According to the G20 passage, which three developing countries will hold the G20 presidencies after Indonesia?

- [Text passage]:
##############################

New energy for the G20: exploring the way ahead
G20 Summit

New energy for the G20: exploring the way ahead

The G20 faces unprecedented, converging challenges, and it must forge the way forward with renewed collaborative efforts towards a global recovery – and international progress

With its unique membership of advanced economies and emerging markets, the G20 has assumed much greater relevance as contestations and visions have multiplied in recent months. Consequently, both the expectations and the agenda have grown at a pace difficult to manage for a presidency in the limited time it has. In this respect, Indonesia’s presidency this year has provided exemplary courage in bringing all the actors together. President Joko Widodo has reached out to all members for this great accomplishment.

With the global economy facing headwinds beyond its control, G20 members are keen to address these new challenges in wider deliberations. Marking a radical departure from the finance and macroeconomic coordination that led to the formation of the G20, new development issues and strategies occupy a major place. Such fundamental global issues include climate change, the Sustainable Development Goals, food security, digitalisation, energy transition, social cohesion and debt management.

While the world is currently experiencing turbulence in geo-political conflicts, rising food, fuel and energy prices, migration and widening gaps in development finance, people around the world have high expectations for Indonesia’s presidency and the three future presidencies – all developing countries: India, Brazil and South Africa. In particular, the upcoming presidencies could offer tremendous opportunity for strengthening the G20 development agenda, especially addressing the development concerns of developing countries, least developed countries and small island developing states and providing a greater voice for the South.

##############################

Entries taken from a collection

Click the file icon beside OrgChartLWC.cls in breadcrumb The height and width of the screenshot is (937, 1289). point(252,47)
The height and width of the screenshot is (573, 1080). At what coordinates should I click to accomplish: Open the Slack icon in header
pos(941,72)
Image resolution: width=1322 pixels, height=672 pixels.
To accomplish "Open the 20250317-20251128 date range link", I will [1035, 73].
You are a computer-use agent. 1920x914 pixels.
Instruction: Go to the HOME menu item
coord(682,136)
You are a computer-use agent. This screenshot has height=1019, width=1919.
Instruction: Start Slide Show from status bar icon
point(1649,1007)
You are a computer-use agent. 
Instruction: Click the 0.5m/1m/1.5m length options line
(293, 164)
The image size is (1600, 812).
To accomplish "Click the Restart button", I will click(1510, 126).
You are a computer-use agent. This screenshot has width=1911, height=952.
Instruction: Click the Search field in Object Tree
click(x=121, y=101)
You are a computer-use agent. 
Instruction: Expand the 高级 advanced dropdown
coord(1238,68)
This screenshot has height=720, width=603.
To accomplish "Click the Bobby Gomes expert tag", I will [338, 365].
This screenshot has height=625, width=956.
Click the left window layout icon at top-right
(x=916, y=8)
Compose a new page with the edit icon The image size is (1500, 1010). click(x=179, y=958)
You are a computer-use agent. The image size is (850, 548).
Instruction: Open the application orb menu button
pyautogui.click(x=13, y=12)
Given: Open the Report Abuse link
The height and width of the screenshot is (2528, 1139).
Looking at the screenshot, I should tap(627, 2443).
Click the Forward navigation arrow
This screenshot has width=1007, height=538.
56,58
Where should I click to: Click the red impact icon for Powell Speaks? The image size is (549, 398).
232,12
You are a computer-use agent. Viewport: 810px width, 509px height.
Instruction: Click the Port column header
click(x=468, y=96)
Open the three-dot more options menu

##############################

- [Exercise response]: India, Brazil and South Africa.